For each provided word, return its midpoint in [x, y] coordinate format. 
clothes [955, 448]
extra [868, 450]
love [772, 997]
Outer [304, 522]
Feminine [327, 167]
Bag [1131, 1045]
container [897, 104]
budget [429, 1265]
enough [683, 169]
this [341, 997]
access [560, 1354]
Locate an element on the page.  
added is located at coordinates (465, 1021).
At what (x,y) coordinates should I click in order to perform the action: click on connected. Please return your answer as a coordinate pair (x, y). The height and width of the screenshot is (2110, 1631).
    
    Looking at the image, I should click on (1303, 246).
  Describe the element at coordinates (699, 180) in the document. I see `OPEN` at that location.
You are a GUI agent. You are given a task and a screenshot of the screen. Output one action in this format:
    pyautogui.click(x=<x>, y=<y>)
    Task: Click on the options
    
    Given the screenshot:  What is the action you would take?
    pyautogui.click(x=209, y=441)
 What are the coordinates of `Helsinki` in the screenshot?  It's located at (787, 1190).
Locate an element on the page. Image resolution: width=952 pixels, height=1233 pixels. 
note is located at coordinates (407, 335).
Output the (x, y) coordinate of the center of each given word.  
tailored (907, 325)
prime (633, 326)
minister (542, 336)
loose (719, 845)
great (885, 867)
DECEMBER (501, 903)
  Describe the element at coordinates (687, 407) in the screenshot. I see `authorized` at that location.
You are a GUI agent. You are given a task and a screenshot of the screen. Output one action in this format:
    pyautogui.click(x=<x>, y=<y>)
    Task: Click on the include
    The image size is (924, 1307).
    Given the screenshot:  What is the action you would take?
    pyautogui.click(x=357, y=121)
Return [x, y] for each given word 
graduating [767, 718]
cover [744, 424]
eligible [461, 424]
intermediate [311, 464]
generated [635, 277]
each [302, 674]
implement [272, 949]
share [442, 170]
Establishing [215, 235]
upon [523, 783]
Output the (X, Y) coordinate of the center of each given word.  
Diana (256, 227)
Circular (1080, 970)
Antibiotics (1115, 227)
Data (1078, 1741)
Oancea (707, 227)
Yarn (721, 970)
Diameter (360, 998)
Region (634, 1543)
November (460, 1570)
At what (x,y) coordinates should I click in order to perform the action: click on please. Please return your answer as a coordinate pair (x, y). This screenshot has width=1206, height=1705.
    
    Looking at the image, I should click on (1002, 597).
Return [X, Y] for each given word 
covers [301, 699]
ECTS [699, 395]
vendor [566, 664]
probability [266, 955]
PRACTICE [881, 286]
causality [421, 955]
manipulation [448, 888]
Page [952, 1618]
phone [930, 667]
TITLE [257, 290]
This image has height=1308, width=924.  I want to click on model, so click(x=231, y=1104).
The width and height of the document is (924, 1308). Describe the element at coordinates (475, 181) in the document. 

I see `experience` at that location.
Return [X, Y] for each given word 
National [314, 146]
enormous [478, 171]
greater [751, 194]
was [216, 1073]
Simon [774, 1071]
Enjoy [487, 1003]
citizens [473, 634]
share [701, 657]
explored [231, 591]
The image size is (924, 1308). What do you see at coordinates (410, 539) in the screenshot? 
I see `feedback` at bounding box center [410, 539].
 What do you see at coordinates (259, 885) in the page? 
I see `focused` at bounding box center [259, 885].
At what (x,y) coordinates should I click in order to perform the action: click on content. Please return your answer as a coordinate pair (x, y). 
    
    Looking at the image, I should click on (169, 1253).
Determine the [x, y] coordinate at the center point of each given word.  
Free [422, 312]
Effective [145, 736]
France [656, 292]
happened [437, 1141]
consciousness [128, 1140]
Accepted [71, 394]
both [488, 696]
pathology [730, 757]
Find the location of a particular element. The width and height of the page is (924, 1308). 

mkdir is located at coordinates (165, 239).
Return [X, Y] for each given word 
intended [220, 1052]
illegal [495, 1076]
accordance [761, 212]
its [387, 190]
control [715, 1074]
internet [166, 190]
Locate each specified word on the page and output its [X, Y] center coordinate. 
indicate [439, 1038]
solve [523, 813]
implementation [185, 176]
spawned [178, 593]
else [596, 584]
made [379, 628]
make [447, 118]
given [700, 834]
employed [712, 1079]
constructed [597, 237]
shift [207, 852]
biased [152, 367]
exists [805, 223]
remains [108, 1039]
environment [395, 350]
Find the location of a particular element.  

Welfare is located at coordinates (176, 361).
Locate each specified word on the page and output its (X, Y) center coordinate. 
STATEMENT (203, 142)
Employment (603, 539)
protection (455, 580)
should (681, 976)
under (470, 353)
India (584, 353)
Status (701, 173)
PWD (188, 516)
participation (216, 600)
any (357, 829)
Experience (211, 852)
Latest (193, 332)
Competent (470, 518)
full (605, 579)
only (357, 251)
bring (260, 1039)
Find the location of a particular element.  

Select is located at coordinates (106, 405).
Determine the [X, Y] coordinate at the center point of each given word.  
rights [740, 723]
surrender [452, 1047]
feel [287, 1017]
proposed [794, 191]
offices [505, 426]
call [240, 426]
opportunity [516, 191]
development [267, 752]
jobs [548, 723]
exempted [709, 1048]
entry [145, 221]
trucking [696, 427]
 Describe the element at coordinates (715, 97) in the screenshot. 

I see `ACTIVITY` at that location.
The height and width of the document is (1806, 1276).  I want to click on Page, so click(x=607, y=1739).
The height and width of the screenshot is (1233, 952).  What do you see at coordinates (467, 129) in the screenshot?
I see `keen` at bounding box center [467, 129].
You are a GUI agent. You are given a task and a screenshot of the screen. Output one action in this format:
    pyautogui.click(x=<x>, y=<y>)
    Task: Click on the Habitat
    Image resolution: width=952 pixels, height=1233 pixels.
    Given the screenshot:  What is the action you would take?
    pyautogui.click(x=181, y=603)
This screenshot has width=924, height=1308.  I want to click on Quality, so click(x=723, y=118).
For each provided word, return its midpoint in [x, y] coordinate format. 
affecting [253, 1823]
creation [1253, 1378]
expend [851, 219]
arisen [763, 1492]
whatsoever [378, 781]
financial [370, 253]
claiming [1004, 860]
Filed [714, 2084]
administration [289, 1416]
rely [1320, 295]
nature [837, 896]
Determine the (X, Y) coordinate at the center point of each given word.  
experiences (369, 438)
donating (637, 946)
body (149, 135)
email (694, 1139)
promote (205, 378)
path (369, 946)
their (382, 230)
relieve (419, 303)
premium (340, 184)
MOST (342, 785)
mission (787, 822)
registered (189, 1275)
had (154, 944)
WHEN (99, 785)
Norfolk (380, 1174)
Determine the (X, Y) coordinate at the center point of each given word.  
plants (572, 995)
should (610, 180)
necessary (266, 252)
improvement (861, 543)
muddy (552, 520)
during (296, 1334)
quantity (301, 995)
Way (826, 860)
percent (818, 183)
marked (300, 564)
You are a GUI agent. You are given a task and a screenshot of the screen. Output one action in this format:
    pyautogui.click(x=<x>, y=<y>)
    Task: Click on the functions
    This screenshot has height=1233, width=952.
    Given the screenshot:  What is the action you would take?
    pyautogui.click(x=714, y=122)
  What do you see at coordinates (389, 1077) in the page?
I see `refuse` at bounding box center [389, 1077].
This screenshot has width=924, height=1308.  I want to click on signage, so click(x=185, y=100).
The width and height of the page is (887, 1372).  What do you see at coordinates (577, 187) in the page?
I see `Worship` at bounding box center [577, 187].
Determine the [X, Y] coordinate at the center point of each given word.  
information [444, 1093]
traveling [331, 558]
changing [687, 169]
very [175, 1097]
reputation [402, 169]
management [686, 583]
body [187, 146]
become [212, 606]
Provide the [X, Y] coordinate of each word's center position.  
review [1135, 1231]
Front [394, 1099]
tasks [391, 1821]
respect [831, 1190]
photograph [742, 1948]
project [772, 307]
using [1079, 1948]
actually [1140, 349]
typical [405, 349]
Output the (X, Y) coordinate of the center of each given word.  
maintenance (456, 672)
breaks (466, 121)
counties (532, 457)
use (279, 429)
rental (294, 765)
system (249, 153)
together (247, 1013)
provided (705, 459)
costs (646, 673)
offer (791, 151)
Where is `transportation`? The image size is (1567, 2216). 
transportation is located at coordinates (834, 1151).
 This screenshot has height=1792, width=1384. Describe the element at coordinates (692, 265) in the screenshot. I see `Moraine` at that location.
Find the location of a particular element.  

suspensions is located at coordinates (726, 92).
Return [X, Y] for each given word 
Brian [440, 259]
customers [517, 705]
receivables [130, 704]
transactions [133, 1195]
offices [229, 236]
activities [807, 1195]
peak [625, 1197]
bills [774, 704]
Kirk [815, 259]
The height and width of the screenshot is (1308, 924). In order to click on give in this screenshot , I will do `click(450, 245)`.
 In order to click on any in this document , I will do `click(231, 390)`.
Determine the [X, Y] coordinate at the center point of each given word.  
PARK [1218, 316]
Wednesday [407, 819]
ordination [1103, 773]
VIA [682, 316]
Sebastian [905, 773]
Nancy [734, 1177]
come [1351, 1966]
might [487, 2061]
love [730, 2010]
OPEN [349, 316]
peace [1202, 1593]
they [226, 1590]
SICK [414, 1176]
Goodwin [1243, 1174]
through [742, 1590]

----------------

▸ What is needed: Present the data as a numbered list without blank lines, starting with the line that contains "mission (787, 822)" and going on through the line that contains "so click(x=185, y=100).".

▸ Solution to this task:
1. mission (787, 822)
2. registered (189, 1275)
3. had (154, 944)
4. WHEN (99, 785)
5. Norfolk (380, 1174)
6. Determine the (X, Y) coordinate at the center point of each given word.  
7. plants (572, 995)
8. should (610, 180)
9. necessary (266, 252)
10. improvement (861, 543)
11. muddy (552, 520)
12. during (296, 1334)
13. quantity (301, 995)
14. Way (826, 860)
15. percent (818, 183)
16. marked (300, 564)
17. You are a GUI agent. You are given a task and a screenshot of the screen. Output one action in this format:
18.     pyautogui.click(x=<x>, y=<y>)
19.     Task: Click on the functions
20.     This screenshot has height=1233, width=952.
21.     Given the screenshot:  What is the action you would take?
22.     pyautogui.click(x=714, y=122)
23.   What do you see at coordinates (389, 1077) in the page?
24. I see `refuse` at bounding box center [389, 1077].
25. This screenshot has width=924, height=1308.  I want to click on signage, so click(x=185, y=100).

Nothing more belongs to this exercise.